2

61 10 0
                                    

Setelah beberapa menit menunggu, akhirnya polisi datang dan membawa para pelaku dan sang korban kekantor polisi, yang kebetulan berjarak 1 km dari tempat kejadian. Mereka semua dibawa ke kantor polisi untuk ditanyai, namun seketika wajah polisi itu melemah saat para penodong itu mengaku jika ia dihajar habis-habisan oleh seorang gadis dengan perawakan cantik, tinggi dan seksi.

Dan saat polisi itu bertanya, sembari memperlihatkan sebuah foto seorang gadis cantik, "Apa dia yang menghajar kalian?" tak ada satupun dari mereka yang berani mengeluarkan suara, keempat orang itu hanya mengangguk sebagai jawaban.

"Masukkan mereka ke penjara! Dan, anda bisa pulang, terima kasih atas kerjasamanya," ucap polisi itu, sebelum ia pergi meninggalkan pemuda itu sendirian. Beberapa saat kemudian polisi itu terlihat mengambil ponselnya dan mengubungi seseorang. Sepertinya orang penting, karena dilihat dari cara bicara polisi itu yang sedikit formal.

Pemuda terus memandangi polisi itu, mencoba untuk mencuri dengar, siapa tahu dia bisa mendapatkan informasi tentang gadis cantik itu, kan lumayan.

Rasamu mungkin menghilang,

Namun tidak dengan rasaku.

Seorang gadis terlihat mengayuh sepedanya menyusuri gelapnya kompleks tempat tinggalnya, jarak dari tempat latihan tinju dan rumahnya memang tak begitu jauh, biasanya hanya memakan waktu 20 menit, tapi gara-gara para tikus got tadi, dia harus terlambat sampai rumah dan mendapat amukan dari kedua orang tuanya. Atau kemungkinan terparah, ia harus tidur di luar seperti biasanya.

Malam semakin larut ketika dia sampai di sebuah rumah mewah nan megah, milik keluarga Darmawan. Rumah megah yang berisi banyak cinta untuk para pemiliknya, namun berisi banyak derita bagi mereka pihak luar yang berani masuk ke dalamnya.

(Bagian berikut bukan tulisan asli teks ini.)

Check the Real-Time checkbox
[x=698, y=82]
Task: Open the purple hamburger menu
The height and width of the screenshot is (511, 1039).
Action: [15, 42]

Membuang nafasnya kasar sesaat sebelum ia membuka sebuah pintu berukuran besar dengan warna cokelat dan tak lupa ukiran rumit yang membuat pintu kayu itu terlihat begitu mewah.

Mencoba untuk memantapkan hati saat langkah kakinya mulai memasuki rumah bergaya Eropa Klasik dengan banyak barang-barang mewah di setiap sudutnya, bahkan terdapat banyak lukisan berharga puluhan hingga ratusan juta rupiah, yang terpajang dengan apik di setiap dinding.

Mata gadis itu terus berpendar hingga tatapannya terfokus pada sebuah foto seorang gadis mungil nan cantik tengah duduk bersama kedua orang tuanya, sepertinya foto itu baru dipasang di sana karena seingatnya, pagi tadi ia belum melihat foto itu.

"Ternyata, gue memang bukan anggota keluarga Darmawan," ucap gadis itu dan kemudian melanjutkan langkahnya menuju kamar di lantai dua yang berada dipojok dengan pintu berwarna putih dengan ukiran namanya disalah satu sisinya.

"Dari mana saja kamu?" Suara bariton yang penuh dengan aura intimidasi menyapa pendengarannya.

"Klub tinju." Singkat, padat dan jelas.

"Kamu itu seorang gadis dari keluarga terpandang, bermainlah dengan yang sepadan dengan kita."

"Aku bukan salah satu dari kata, kita, dalam kalimat anda," ucap gadis dengan rambut berwarna maroon itu, dan kemudian melenggang pergi meninggalkan sosok yang kini tengah menatapnya dengan penuh kebencian.

Gadis itu sudah bosan mendengarnya. Tahta dan kekuasaan yang selalu dijunjung tinggi di keluarga ini. Segalanya hanya dilihat dari, seberapa kaya dirimu? Seberapa berpengaruhnya keluargamu. Ayolah, Rachel juga ingin hidup seperti gadis lainnya. Memiliki banyak teman tanpa memandang status dan kasta mereka.

Memangnya apa salahnya berteman dengan orang-orang berkasta rendah? Toh, mereka juga tidak akan jadi miskin hanya gara-gara berteman dengan orang dari kasta rendah. Kalian setuju dengan Rachel, kan? Ah, atau kalian setuju dengan laki-laki tampan yang tengah berdiri tegap dengan hanya memakai kaos oblong dan celana pendek, yang sangat ini tengah menatap Rachel dengan penuh rasa benci itu?